Provided data

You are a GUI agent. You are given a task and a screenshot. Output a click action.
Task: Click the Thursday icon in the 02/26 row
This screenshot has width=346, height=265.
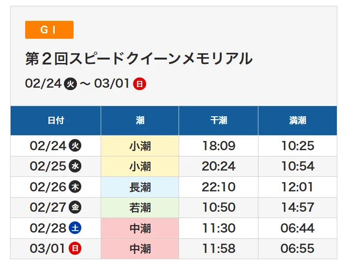pyautogui.click(x=75, y=187)
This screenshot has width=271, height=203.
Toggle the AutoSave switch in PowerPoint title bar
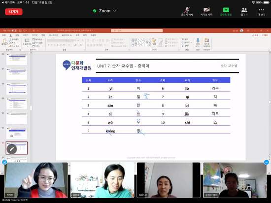click(x=14, y=31)
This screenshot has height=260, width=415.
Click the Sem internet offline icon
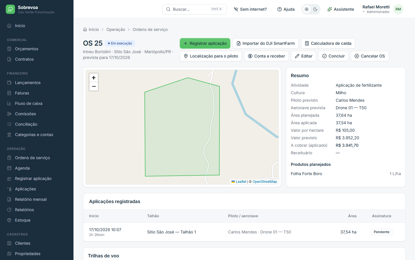(236, 9)
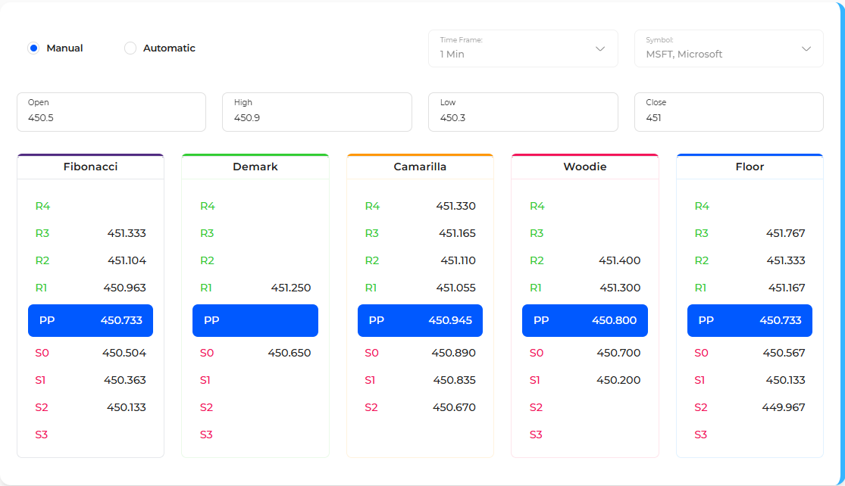
Task: Click the Close price input field
Action: click(x=728, y=112)
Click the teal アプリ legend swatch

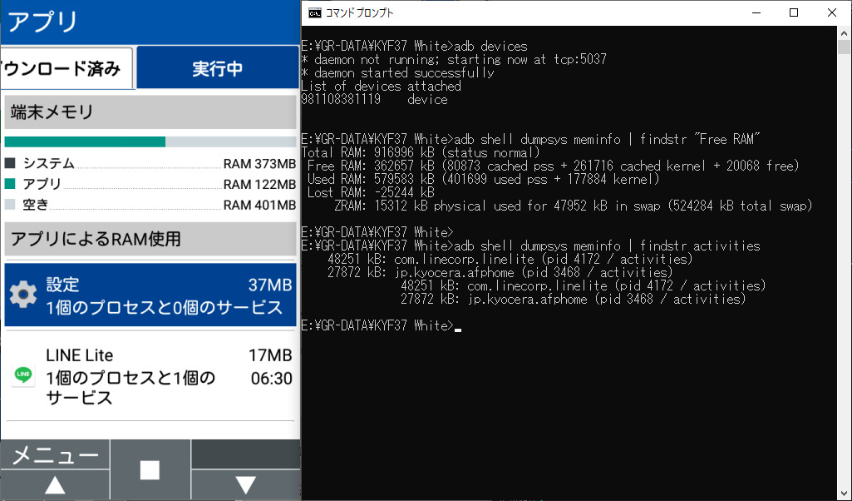[x=11, y=184]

Activity
Give back exactly the lines from the one that contains "This screenshot has width=346, height=265." to the final line of the data above, both included, with all pictures removed.

Output below
This screenshot has width=346, height=265.
pyautogui.click(x=75, y=187)
This screenshot has width=271, height=203.
Toggle the AutoSave switch in PowerPoint title bar
click(x=14, y=31)
This screenshot has height=260, width=415.
Click the Sem internet offline icon
(236, 9)
Task: Click the Close price input field
Action: click(x=728, y=112)
Click the teal アプリ legend swatch

[x=11, y=184]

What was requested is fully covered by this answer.